Yeah, I already watched the video but I'm still a little lost. Based on what the video shows, I want to belive that the records can be added directly to the CloudKit console and then read them from all devices but I would like some one to confirm it. Thanks a lot for your reply!

I found this thread but it's now closed, I wanted to ask if he ever implemented what @roosterboy suggested since it's the approach I'm leaning to.

https://www.hackingwithswift.com/forums/swiftui/coredata-and-cloudkit-syncing-question/7770

3      

hi,

since i had put my multiple-cents worth into the referenced thread, i thought i'd tell you the current incarnation of our "pre-loaded records in memory, with user-edits & additions then backed by Core Data records synced to the cloud" strategy as a way to avoid the problems of data duplication from the cloud discussed in that thread.

in fact, we eventually implemented Apple's Linking Data Between Two Core Data Stores strategy, with a local configuration for pre-loaded data, and a cloud configuration for user-edits & additions approach. only the cloud configuration is mirrored to an iCloud container; pre-loaded data is always in a local store (in our case, this is read-only data).

as for how to put pre-loaded data into the cloud, you could have a hook in your app (for development and debugging purposes, but certainly not in production) to show a separate screen with a few minimal controls to connect to the public database and manage your uploaded images. that does not sound too difficult, and i dabbled a little bit with some code at one point that seemed to work. (if you sign up for HWS+, you'll see that the Ultimate Portfolio app writes data to the public database, and you can use a lot of that code as i did.)

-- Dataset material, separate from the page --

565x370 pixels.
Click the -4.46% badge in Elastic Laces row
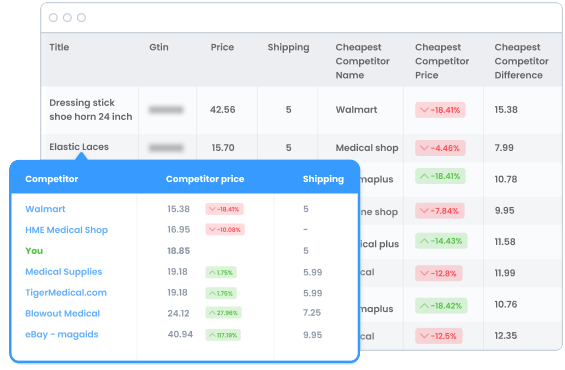440,148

finally, we thought of doing something similar, putting pre-loaded data in the public database. however we decided against this, because it was simply easier to put that data in the app bundle and load it directly into Core Data in a local store at startup if it were not already there. it also required less maintenance and avoided error handling considerations with the cloud.

hope that helps,

DMG

3      

It looks like using the .public database is not as straightforward as I thought plus I originanly thought that I was going to be able to upload the images direclty to the CloudKit console and then read them from all devices. My idea was to not have the images stored in any of the devices only in Core Data but I don't think CloudKit work that way.

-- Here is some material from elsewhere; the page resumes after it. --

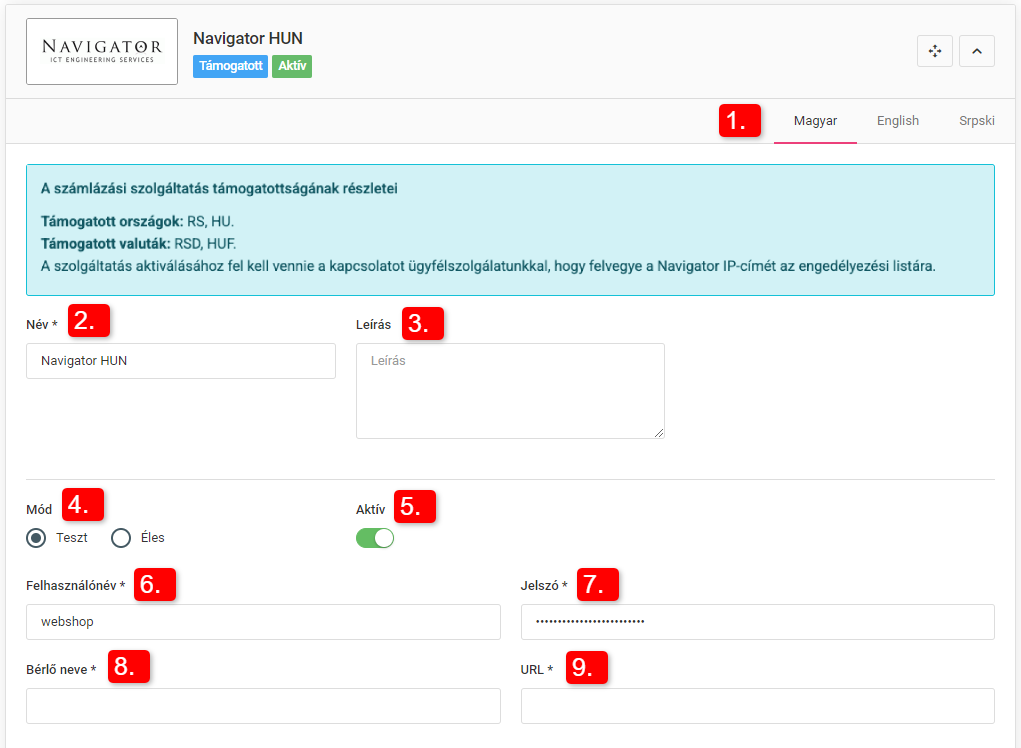Click the red marker number 1
Screen dimensions: 1021x748
[739, 122]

I'll just add the images to the app and then to Core Data in every device.

Thank you all for your input!

3      

@delawaremathguy any chance you can expand on how you handled 'load it directly into Core Data in a local store at startup if it were not already there'?

On device #2, checking if the default data has already been syncronised with the SwiftData/CloudData private database seems to be quite the challenge.

2      

To efficiently store and share images among all users using CloudKit's public database:

Upload Directly to CloudKit: Upload images directly to CloudKit using CloudKit APIs. This avoids the need to store them locally on each device before uploading.

Public Database: Store the images in the public database, making them accessible to all users.

Fetch Images: From each device, fetch the images directly from CloudKit's public database when needed, eliminating the necessity of storing them locally on every device.

This approach ensures a centralized image repository on CloudKit accessible to all users, reducing redundancy and improving efficiency.